# www.coffeehit.co.uk



## FurryCup (Jun 10, 2010)

Hi Coffee heads,

http://www.coffeehit.co.uk has anyone used this website. They accept paypal which is good.

Any comments welcome.


----------



## Glenn (Jun 14, 2008)

Paul (the owner) is a great person to know. He knows his stuff, holds a good stock of parts and has pretty competitive prices.

He supports and sponsors a number of competitions (eg UBF) and is neatly placed to service the London cafe scene with extensive trade links.


----------



## vintagecigarman (Aug 10, 2009)

...and from a straightforward consumer perspective, I've had great service from them. I'd certainly recommend them.


----------



## sandykt (Dec 3, 2009)

I got my ACF cups from them. Good website, great customer service. I would recommend them to anyone.


----------



## FurryCup (Jun 10, 2010)

Thank you guys. You know how it is when you haven't used an online store before, but you have given great reviews so I will not hesitate. Thanks again.

I fancy the Espro 30lb Tamper. Hope it's worth the £70 price tag.


----------



## vintagecigarman (Aug 10, 2009)

It is! (worth the £70 tag)


----------



## sandykt (Dec 3, 2009)

Have you ordered the Espro Tamper yet? I got one (for slightly less than the RRP), I will PM details for you.


----------



## jlarkin (Apr 26, 2015)

I can't seem to see a thread under retailers, so I'll post this here. I was wondering if anybody else has found the coffeehit website http://coffeehit.co.uk/ to be quite slow? I've tried with Chrome and FireFox and whilst it does work for the most part, it's pretty frustrating waiting for page refreshes etc. in this day and age. I'm also sending them a note but wondered what other peoples experiences were. I have also bought from them and found the service very good, they delivered exactly what I asked for quickly and I received updates to confirm the despatch and delivery times etc. (as you'd expect from an on-line retailer but also surprising rare to find).


----------



## Taylor The Latte Boy (Dec 9, 2013)

The website can be a bit slow for me also. On laptop and phone.


----------



## Glenn (Jun 14, 2008)

Best to feed this back to them so that they can address

The CoffeeHit Team like to receive feedback and I'm sure will address any issues


----------



## Dallah (Jan 31, 2015)

Same observation, the website is slow across every platform (Windows, Mac OSX, iOS) that I have accessed it with and every modern browser (Safari, Opera, IE, Chrome and Firefox).

It looks good but could do with some optimisation.


----------



## DoubleShot (Apr 23, 2014)

Great company name then Coffee*Hit* if the website is getting lots of traffic/hits?


----------



## jlarkin (Apr 26, 2015)

Thanks for feedback. I've sent them an email at same time as posting this. I just wanted to make sure it wasn't just me... So I'll send them a such update to confirm few others have it as well.


----------



## jlarkin (Apr 26, 2015)

Again have to say I did find them very good with the actual order that I placed. Just slow navigation was getting to me.


----------



## Taylor The Latte Boy (Dec 9, 2013)

Make sure you're a registered user before you make any orders. I think I have stumbled across a potential loophole. I made an order about 2 weeks ago without being registered, one item delivered damaged. Tried to make a return and it told me to sign in, so then I registered but there is no option to bring up the order you are trying to return. Just says no order history.

I have emailed them though.


----------

◆ RECORDED DATA ◆
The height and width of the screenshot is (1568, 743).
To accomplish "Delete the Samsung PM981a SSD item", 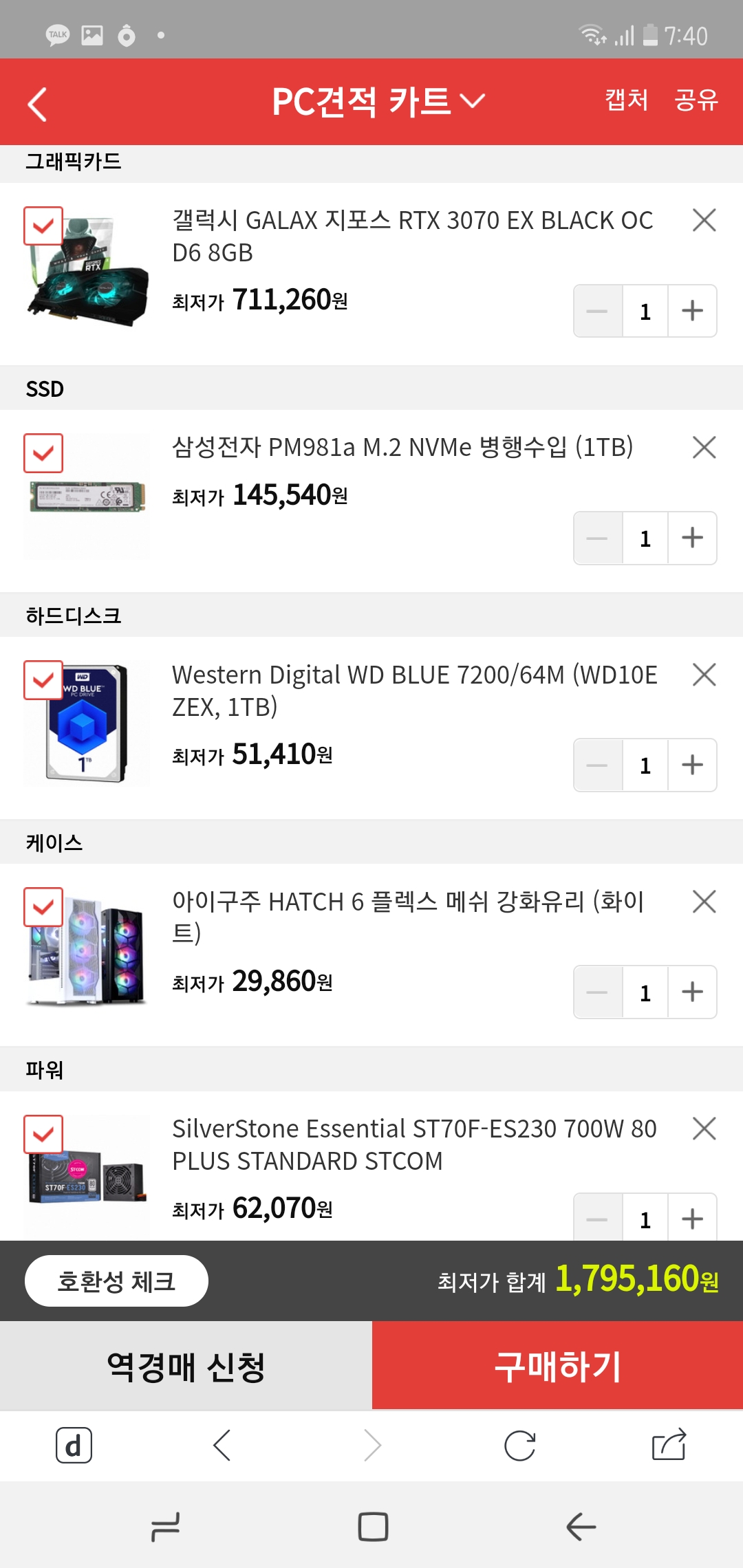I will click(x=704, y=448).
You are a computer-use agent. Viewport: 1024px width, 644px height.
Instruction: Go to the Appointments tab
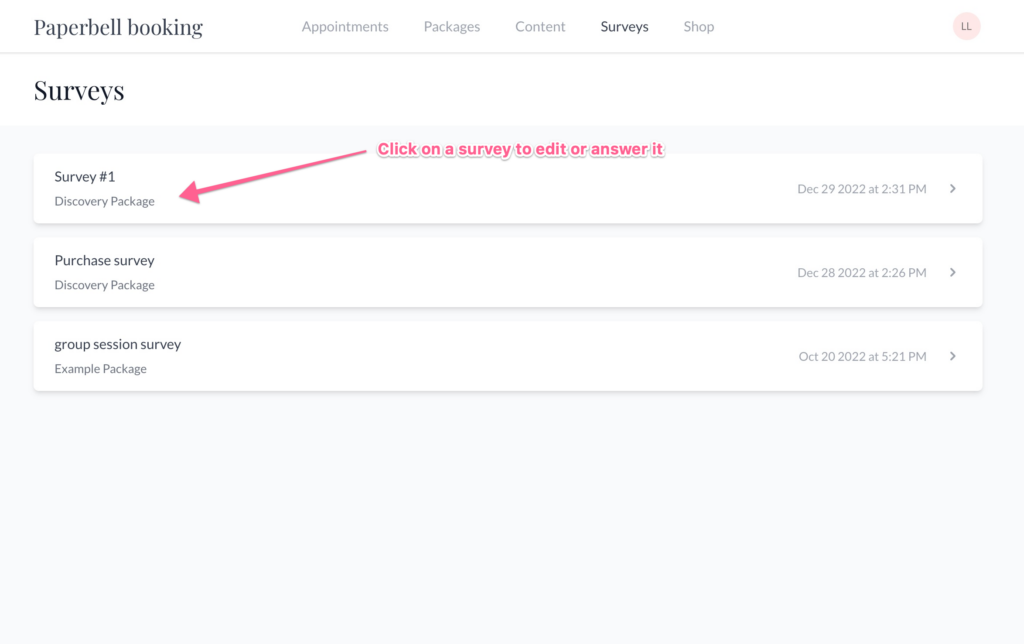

◆ WRITTEN TASKS ◆
a: In the forum thread, condense the paragraph beginning "Make sure you're a registered user" into a short bulleted list that keeps its main facts.
b: According to the forum thread, what did sandykt buy from the site?
c: Reproduce the forum thread's wording between "# www.coffeehit.co.uk" and "Any comments welcome.", inclusive.

◆ RESPONSES IN ORDER ◆
a:
- Register before placing any order, as there may be a loophole.
- An order placed about two weeks earlier without registering arrived with one item damaged.
- Starting a return required signing in, so the poster registered.
- After registering, there was no way to bring up that order, only a "no order history" message.

b: ACF cups.

c:
# www.coffeehit.co.uk



## FurryCup (Jun 10, 2010)

Hi Coffee heads,

http://www.coffeehit.co.uk has anyone used this website. They accept paypal which is good.

Any comments welcome.